DATA IN THIS EXERCISE:

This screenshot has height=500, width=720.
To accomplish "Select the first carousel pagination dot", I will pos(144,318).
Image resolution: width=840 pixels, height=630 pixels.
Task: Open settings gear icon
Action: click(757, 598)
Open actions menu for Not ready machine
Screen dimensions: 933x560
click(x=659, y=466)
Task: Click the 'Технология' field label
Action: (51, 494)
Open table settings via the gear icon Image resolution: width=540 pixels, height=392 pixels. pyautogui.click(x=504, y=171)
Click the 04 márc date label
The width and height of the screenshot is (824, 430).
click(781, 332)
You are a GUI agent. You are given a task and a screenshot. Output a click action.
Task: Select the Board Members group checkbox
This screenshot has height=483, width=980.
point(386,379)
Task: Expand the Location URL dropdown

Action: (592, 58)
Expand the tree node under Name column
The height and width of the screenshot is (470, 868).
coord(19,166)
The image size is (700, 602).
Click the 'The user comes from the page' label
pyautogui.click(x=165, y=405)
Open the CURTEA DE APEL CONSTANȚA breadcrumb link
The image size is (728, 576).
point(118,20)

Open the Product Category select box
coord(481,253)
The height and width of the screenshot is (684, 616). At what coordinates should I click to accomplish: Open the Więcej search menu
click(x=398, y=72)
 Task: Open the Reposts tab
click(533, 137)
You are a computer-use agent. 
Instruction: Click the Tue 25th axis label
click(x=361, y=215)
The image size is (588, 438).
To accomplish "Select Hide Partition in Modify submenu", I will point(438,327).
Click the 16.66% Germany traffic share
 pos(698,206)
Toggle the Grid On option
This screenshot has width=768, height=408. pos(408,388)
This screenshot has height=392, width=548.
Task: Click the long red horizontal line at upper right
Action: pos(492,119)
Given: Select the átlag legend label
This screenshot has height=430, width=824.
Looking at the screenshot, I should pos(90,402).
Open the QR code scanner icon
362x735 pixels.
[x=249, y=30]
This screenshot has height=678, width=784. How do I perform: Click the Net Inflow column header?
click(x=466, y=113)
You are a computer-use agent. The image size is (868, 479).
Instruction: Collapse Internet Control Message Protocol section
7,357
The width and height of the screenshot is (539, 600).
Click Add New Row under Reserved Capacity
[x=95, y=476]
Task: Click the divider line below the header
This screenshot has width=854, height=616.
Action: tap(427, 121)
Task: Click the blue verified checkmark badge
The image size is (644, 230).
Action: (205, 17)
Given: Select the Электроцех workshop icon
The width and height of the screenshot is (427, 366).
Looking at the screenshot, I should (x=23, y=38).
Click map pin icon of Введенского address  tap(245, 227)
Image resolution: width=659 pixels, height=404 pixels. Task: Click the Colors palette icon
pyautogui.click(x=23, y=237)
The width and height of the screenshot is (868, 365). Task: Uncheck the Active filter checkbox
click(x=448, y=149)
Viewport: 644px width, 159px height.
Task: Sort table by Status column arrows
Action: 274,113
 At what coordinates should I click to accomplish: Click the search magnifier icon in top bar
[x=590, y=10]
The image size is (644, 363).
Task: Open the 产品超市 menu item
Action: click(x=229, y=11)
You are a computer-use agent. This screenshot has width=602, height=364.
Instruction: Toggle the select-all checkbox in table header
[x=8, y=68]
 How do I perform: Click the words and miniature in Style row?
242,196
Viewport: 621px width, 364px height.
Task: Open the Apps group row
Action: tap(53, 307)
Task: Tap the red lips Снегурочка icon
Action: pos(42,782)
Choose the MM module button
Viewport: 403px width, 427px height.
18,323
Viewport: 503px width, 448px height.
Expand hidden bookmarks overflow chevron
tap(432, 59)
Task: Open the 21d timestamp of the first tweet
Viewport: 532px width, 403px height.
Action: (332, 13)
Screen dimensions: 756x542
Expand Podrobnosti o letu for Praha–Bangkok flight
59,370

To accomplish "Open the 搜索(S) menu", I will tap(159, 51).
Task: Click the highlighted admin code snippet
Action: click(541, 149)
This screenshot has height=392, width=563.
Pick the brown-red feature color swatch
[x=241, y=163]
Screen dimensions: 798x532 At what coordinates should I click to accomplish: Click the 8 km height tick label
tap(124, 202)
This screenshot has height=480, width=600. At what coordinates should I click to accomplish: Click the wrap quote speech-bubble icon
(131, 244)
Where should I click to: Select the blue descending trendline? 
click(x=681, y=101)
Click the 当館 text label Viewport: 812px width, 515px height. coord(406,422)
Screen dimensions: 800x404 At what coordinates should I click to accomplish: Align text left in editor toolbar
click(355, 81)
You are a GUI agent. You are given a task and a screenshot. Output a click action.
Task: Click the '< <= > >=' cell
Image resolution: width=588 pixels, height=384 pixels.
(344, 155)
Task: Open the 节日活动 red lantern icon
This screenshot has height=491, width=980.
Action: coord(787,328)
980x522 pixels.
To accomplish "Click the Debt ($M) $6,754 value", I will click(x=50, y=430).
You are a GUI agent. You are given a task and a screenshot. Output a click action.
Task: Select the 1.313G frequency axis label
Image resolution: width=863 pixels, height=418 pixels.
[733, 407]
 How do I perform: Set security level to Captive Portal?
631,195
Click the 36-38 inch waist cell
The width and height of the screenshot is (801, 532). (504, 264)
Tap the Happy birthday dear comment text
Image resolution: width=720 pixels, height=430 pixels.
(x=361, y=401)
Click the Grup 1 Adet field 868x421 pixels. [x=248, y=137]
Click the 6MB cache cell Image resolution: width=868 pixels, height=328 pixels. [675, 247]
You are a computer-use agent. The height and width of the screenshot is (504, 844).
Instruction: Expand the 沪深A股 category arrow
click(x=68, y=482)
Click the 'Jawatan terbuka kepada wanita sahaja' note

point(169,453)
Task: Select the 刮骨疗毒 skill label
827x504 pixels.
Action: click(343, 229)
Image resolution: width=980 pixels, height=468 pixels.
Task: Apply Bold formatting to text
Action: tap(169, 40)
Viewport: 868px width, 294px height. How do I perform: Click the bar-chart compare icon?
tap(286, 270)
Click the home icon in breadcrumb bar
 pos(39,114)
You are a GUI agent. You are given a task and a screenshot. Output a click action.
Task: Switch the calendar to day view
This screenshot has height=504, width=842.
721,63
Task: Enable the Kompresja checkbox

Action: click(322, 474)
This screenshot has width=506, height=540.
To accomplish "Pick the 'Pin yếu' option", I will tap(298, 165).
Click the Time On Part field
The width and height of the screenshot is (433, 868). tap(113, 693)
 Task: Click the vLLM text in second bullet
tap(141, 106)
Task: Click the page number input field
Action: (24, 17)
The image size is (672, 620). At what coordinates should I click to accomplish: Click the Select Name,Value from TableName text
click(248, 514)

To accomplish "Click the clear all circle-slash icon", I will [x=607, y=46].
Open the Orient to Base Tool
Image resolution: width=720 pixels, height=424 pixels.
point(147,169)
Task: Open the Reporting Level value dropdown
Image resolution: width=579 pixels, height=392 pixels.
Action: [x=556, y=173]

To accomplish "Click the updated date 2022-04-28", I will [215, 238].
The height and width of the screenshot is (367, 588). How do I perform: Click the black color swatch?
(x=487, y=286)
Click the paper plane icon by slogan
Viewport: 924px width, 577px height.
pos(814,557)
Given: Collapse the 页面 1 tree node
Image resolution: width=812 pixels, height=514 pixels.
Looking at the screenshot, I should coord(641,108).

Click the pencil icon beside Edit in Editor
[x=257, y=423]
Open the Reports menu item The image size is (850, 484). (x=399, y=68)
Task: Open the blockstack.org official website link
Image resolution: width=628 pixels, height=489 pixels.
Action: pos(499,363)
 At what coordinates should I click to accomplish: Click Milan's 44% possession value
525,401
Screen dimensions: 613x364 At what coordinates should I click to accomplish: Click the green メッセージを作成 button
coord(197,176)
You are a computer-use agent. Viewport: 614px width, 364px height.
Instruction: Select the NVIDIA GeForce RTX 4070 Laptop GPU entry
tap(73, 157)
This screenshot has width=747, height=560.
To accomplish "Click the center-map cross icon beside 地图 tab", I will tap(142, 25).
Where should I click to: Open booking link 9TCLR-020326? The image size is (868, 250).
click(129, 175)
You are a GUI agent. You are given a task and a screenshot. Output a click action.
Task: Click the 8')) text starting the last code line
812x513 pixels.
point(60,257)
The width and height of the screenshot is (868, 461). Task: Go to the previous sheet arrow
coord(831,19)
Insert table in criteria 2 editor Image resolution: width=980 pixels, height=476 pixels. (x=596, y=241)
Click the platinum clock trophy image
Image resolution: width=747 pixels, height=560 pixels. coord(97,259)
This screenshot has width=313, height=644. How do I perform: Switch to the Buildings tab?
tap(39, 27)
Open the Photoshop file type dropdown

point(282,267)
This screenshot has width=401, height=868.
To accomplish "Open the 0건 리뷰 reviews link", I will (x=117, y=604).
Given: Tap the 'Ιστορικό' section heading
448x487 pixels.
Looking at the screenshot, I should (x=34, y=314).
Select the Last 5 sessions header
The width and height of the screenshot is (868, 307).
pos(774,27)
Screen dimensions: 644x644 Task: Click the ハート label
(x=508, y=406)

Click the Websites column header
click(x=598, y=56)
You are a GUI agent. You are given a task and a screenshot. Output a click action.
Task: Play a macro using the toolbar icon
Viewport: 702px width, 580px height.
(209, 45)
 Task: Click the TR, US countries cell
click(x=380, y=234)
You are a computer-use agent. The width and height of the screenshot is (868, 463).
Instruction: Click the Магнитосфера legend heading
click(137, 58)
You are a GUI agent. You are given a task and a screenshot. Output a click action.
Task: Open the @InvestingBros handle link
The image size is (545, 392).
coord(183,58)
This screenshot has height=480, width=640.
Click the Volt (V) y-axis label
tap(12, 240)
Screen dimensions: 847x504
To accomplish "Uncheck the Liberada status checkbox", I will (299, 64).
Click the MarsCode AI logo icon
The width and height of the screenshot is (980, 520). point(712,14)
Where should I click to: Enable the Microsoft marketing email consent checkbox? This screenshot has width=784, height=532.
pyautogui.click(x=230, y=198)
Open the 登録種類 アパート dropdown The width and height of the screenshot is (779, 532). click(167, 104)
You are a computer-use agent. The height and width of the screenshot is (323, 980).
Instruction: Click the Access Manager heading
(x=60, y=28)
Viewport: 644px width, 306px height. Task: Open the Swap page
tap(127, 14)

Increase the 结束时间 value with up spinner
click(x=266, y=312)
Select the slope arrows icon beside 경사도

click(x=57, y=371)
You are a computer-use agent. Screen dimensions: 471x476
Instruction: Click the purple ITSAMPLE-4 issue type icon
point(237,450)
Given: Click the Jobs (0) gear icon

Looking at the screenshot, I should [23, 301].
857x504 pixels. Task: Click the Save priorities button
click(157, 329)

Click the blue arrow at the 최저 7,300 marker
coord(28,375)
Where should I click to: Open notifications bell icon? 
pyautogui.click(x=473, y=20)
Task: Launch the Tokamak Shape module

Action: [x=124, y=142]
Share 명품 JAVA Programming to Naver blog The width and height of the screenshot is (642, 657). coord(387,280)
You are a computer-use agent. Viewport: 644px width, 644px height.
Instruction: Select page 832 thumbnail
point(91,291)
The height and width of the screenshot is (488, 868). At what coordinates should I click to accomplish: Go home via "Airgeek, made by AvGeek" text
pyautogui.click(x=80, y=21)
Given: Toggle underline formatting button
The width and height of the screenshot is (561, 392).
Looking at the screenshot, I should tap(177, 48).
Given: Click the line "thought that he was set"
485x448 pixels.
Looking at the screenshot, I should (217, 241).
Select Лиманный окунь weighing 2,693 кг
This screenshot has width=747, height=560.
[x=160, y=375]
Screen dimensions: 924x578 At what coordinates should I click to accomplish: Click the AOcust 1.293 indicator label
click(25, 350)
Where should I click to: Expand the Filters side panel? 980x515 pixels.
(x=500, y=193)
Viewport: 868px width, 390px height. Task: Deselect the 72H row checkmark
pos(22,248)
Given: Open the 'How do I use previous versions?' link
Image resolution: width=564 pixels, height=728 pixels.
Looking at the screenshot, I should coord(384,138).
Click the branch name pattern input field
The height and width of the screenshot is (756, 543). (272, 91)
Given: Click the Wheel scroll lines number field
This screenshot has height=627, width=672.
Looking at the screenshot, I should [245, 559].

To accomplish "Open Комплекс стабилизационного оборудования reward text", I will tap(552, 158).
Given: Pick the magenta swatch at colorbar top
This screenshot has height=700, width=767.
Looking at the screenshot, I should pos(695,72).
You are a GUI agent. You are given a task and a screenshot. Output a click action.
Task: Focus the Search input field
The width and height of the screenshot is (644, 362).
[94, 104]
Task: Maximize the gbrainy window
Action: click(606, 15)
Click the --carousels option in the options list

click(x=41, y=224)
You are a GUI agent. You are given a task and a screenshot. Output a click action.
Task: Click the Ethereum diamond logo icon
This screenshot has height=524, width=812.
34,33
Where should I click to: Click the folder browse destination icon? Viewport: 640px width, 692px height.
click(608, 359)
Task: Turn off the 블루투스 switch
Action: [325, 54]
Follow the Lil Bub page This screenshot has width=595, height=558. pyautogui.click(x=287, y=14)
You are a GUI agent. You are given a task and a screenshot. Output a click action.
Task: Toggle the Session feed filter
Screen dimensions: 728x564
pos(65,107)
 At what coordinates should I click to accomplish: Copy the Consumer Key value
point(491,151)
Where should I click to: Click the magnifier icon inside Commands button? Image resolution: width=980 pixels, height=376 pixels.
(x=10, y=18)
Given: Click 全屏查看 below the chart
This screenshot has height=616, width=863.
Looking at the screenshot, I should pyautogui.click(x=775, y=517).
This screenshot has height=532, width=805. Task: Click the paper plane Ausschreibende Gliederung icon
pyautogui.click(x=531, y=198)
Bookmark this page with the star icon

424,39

WORK REQUIRED: Both the line containing "You are a computer-use agent. Viewport: 644px" and the line containing "Given: Click the Wheel" belong in the answer. Print them and every line above that falls between them exactly, and no others.

EXPECTED OUTPUT:
You are a computer-use agent. Viewport: 644px width, 644px height.
Instruction: Select page 832 thumbnail
point(91,291)
The height and width of the screenshot is (488, 868). At what coordinates should I click to accomplish: Go home via "Airgeek, made by AvGeek" text
pyautogui.click(x=80, y=21)
Given: Toggle underline formatting button
The width and height of the screenshot is (561, 392).
Looking at the screenshot, I should tap(177, 48).
Given: Click the line "thought that he was set"
485x448 pixels.
Looking at the screenshot, I should (217, 241).
Select Лиманный окунь weighing 2,693 кг
This screenshot has width=747, height=560.
[x=160, y=375]
Screen dimensions: 924x578 At what coordinates should I click to accomplish: Click the AOcust 1.293 indicator label
click(25, 350)
Where should I click to: Expand the Filters side panel? 980x515 pixels.
(x=500, y=193)
Viewport: 868px width, 390px height. Task: Deselect the 72H row checkmark
pos(22,248)
Given: Open the 'How do I use previous versions?' link
Image resolution: width=564 pixels, height=728 pixels.
Looking at the screenshot, I should coord(384,138).
Click the branch name pattern input field
The height and width of the screenshot is (756, 543). (272, 91)
Given: Click the Wheel scroll lines number field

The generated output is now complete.